[START DATA PROVIDED]
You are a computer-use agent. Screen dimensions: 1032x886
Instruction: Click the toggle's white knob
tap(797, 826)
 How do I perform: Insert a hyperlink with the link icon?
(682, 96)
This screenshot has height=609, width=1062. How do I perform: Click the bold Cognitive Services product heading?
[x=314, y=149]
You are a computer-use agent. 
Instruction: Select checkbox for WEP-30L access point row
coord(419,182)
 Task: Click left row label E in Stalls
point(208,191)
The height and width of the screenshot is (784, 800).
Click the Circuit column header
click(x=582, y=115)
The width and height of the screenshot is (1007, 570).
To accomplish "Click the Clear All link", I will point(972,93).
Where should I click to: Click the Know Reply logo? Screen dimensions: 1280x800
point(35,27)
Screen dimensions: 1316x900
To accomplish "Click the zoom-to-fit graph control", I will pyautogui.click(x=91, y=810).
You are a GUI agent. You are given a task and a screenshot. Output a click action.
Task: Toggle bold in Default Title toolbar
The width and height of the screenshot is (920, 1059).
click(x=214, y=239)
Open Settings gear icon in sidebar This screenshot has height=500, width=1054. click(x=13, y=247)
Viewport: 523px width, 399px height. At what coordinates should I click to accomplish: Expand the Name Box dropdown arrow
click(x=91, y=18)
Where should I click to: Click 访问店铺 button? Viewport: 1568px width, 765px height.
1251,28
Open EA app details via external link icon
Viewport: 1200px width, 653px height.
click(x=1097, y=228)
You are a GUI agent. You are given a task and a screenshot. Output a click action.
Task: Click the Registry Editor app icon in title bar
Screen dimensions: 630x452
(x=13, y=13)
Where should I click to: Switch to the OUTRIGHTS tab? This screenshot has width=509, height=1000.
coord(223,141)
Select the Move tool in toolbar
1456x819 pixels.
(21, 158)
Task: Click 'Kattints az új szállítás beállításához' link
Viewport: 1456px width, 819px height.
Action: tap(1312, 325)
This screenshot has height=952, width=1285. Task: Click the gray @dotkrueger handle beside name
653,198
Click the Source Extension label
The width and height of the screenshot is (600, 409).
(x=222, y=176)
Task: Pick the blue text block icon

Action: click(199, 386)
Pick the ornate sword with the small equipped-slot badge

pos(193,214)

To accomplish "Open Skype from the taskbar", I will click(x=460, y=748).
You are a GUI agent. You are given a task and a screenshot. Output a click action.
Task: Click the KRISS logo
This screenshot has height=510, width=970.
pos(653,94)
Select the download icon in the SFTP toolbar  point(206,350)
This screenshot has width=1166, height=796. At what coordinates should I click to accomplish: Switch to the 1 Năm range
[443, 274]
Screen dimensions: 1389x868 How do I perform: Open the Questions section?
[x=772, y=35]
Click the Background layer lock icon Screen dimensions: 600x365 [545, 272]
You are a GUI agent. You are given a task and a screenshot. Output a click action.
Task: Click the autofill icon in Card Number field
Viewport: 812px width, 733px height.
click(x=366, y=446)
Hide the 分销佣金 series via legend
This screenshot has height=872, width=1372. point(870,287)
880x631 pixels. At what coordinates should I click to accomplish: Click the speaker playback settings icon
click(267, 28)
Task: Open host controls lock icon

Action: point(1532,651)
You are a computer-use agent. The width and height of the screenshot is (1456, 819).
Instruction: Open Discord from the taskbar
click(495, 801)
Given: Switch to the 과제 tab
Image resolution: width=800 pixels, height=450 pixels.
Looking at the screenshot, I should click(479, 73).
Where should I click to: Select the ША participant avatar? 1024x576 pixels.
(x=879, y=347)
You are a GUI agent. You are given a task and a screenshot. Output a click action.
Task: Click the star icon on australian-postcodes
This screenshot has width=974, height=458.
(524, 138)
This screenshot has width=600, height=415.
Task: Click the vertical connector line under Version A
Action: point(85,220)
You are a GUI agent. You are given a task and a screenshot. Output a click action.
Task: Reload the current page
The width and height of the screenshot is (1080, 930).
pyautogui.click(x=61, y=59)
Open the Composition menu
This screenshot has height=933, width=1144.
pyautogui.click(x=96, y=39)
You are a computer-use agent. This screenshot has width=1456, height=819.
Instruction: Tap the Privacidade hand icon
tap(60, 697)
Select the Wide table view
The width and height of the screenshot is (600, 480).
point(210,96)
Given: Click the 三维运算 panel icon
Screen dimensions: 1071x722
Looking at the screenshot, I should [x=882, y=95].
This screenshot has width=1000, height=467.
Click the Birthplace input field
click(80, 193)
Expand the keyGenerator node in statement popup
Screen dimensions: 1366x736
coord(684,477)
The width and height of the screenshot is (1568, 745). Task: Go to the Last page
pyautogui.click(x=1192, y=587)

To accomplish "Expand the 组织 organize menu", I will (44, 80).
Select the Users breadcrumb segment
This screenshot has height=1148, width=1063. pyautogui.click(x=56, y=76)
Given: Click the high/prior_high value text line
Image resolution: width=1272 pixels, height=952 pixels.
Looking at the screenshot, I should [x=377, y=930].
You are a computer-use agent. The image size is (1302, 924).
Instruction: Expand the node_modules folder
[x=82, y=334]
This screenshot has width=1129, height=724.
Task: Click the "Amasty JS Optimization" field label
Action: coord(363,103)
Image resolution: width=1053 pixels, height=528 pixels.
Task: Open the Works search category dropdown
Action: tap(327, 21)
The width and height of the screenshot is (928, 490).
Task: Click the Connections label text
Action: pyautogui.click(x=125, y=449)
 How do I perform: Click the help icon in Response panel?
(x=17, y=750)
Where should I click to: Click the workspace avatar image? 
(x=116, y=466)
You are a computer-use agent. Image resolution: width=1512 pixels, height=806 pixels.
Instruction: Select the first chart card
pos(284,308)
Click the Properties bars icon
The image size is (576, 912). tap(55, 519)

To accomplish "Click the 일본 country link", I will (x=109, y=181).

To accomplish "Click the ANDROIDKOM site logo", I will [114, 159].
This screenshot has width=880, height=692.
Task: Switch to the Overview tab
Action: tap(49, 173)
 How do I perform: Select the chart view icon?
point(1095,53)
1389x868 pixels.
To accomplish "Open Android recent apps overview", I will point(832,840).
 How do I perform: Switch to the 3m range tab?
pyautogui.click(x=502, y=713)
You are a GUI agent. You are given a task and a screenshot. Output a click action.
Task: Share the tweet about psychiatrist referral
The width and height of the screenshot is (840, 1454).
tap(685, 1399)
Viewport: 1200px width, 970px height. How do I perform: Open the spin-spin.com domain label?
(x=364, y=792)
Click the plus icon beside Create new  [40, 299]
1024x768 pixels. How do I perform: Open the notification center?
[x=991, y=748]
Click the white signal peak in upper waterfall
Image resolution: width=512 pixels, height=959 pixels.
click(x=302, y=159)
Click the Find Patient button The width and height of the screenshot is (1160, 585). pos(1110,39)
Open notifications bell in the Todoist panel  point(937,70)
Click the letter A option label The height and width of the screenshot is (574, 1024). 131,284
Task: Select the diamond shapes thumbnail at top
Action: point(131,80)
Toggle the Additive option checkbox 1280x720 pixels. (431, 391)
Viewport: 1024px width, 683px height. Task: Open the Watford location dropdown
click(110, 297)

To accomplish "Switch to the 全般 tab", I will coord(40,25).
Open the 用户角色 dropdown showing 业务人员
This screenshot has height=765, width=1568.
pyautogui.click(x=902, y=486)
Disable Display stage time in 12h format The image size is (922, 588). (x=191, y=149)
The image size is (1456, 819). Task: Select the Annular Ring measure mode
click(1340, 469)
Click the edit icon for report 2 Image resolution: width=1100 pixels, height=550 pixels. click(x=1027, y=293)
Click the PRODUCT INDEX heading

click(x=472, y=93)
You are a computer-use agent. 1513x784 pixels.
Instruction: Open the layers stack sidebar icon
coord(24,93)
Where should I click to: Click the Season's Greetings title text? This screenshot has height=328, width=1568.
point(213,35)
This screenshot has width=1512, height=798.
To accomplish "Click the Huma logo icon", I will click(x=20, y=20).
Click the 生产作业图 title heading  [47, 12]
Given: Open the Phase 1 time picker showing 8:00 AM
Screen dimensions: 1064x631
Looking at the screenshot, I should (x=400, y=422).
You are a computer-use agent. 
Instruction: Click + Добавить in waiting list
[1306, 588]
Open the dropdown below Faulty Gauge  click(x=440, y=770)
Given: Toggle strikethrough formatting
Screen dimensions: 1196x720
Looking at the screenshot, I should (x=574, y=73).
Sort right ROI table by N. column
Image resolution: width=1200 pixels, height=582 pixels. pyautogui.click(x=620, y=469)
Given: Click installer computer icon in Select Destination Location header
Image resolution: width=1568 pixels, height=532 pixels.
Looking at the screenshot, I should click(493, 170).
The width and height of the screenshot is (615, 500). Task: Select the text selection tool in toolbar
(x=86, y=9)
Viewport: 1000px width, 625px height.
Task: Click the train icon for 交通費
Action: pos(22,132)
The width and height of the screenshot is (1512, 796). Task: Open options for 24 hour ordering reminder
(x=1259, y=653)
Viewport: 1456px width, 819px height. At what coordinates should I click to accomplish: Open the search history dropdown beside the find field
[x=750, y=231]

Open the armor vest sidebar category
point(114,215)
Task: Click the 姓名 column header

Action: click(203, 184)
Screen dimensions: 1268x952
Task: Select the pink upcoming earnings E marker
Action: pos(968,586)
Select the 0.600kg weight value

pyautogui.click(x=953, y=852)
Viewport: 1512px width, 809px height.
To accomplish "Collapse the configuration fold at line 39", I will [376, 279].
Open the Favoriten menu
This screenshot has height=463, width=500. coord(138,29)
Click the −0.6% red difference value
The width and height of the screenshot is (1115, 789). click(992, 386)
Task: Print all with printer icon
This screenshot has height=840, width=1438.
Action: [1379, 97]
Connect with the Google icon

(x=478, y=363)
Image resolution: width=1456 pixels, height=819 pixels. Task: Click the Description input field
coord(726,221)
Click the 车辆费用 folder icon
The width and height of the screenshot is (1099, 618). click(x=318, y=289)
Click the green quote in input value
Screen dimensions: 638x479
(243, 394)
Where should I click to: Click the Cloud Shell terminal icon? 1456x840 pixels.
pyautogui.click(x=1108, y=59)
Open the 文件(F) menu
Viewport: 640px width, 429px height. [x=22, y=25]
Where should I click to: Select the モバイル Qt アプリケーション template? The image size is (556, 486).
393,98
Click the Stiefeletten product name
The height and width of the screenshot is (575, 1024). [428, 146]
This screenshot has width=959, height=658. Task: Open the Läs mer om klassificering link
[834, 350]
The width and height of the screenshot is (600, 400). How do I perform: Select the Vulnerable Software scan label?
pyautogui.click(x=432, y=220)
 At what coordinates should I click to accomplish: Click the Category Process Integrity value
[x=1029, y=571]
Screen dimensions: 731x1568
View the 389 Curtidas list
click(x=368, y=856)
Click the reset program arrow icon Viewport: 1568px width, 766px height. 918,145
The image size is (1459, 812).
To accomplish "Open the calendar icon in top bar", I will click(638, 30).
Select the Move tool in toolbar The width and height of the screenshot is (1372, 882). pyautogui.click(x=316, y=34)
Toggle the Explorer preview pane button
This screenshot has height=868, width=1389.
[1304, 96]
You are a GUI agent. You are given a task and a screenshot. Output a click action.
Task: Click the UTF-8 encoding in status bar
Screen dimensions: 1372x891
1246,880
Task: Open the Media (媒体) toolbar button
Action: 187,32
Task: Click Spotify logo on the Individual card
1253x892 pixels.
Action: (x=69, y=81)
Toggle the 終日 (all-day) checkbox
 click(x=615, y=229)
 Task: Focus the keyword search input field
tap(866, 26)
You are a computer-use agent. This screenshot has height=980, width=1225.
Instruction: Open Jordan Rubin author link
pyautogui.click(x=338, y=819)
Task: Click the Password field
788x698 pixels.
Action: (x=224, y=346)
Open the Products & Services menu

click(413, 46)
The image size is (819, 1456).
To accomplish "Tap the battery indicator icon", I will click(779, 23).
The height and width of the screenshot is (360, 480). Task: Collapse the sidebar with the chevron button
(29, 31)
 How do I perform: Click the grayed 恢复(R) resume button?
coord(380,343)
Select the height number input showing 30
[END DATA PROVIDED]
WHAT YOU NEED TO DO: Starting with the line that contains "Toggle the 終日 (all-day) checkbox" and going on through the end of the rows above, rewrite those lines as a numbered list, leaving out any blank lines.

ANSWER TO THE PROBLEM:
1. Toggle the 終日 (all-day) checkbox
2.  click(x=615, y=229)
3.  Task: Focus the keyword search input field
4. tap(866, 26)
5. You are a computer-use agent. This screenshot has height=980, width=1225.
6. Instruction: Open Jordan Rubin author link
7. pyautogui.click(x=338, y=819)
8. Task: Click the Password field
9. 788x698 pixels.
10. Action: (x=224, y=346)
11. Open the Products & Services menu
12. click(413, 46)
13. The image size is (819, 1456).
14. To accomplish "Tap the battery indicator icon", I will click(779, 23).
15. The height and width of the screenshot is (360, 480). Task: Collapse the sidebar with the chevron button
16. (29, 31)
17.  How do I perform: Click the grayed 恢复(R) resume button?
18. coord(380,343)
19. Select the height number input showing 30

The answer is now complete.